What kind of God lets that happen?  What kind of God lets the innocent die?  

     Not my God.  My God can do anything.  He made Lazarus alive after he was dead.  He made the blind see.  Maybe if I prayed real hard to him he would raise up Rocky and I would ask the Thompsons if he could be my dog since they didn’t pay a lick of attention to him anyway.  

     I believed that God could do that if I asked him to.  All you need  is to believe. That would sure change the world, wouldn’t it?  Some ten year old girl prays for a dead dog that isn’t even hers and he comes back to life.

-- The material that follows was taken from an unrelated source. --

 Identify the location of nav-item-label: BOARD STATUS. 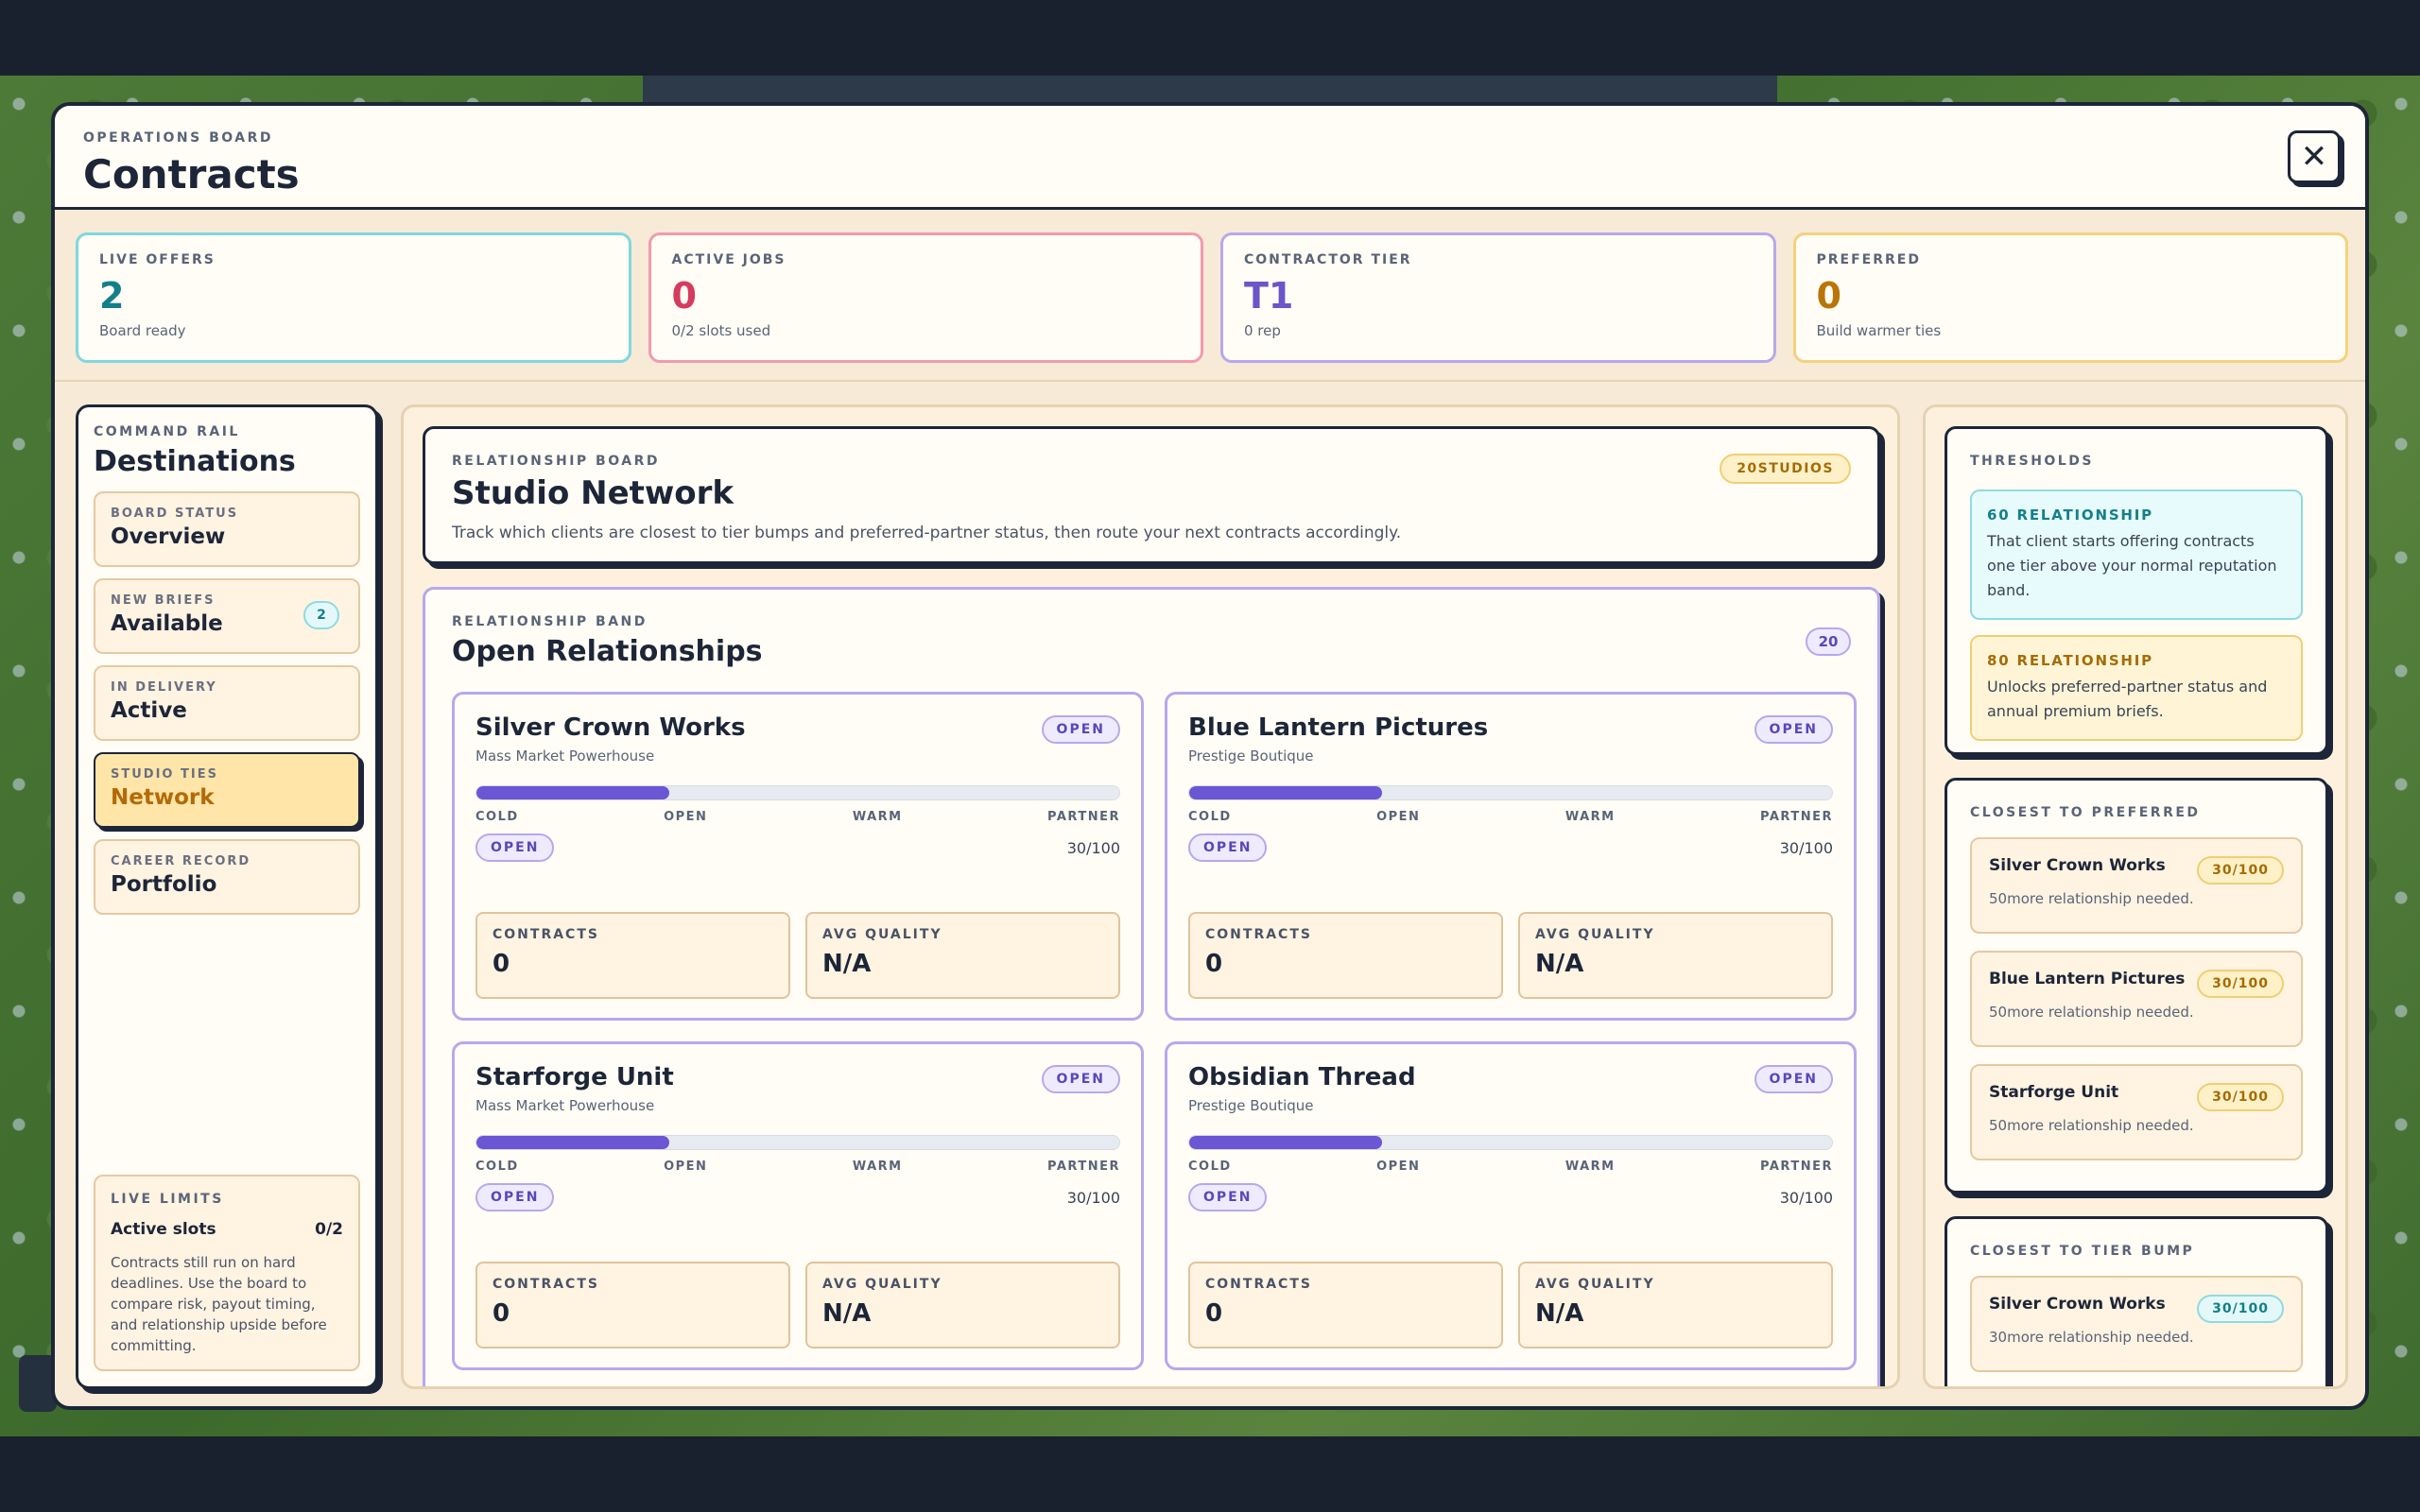
(175, 514).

     I ran out to the woodpile out of the sight of everyone and ducked behind the garbage cans.  I dropped immediately to my knees and began to pray from the bottom of my heart. 

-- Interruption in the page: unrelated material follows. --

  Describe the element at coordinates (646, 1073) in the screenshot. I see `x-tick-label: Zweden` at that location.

     Dear Lord, Please don’t take Rocky from us just yet. I didn’t have enough time to love him like I should have.  If you brought him back to us, I’d love him more and ask for him to be my dog.  I’d give him a good home and give him baths and feed him good food.  Please God Please bring Rocky back.  I believe you can, God.  Please hear my prayer.  Please, oh please.  I am so sorry I didn’t listen to my heart.  I am selfish and stupid.  Punish me, not Rocky.  Please God, please make it not be true.


     Believing in something is important.  Maybe that was the key to all things.  Belief.  And if I believed hard enough and strong enough, God would hear me and answer my prayers.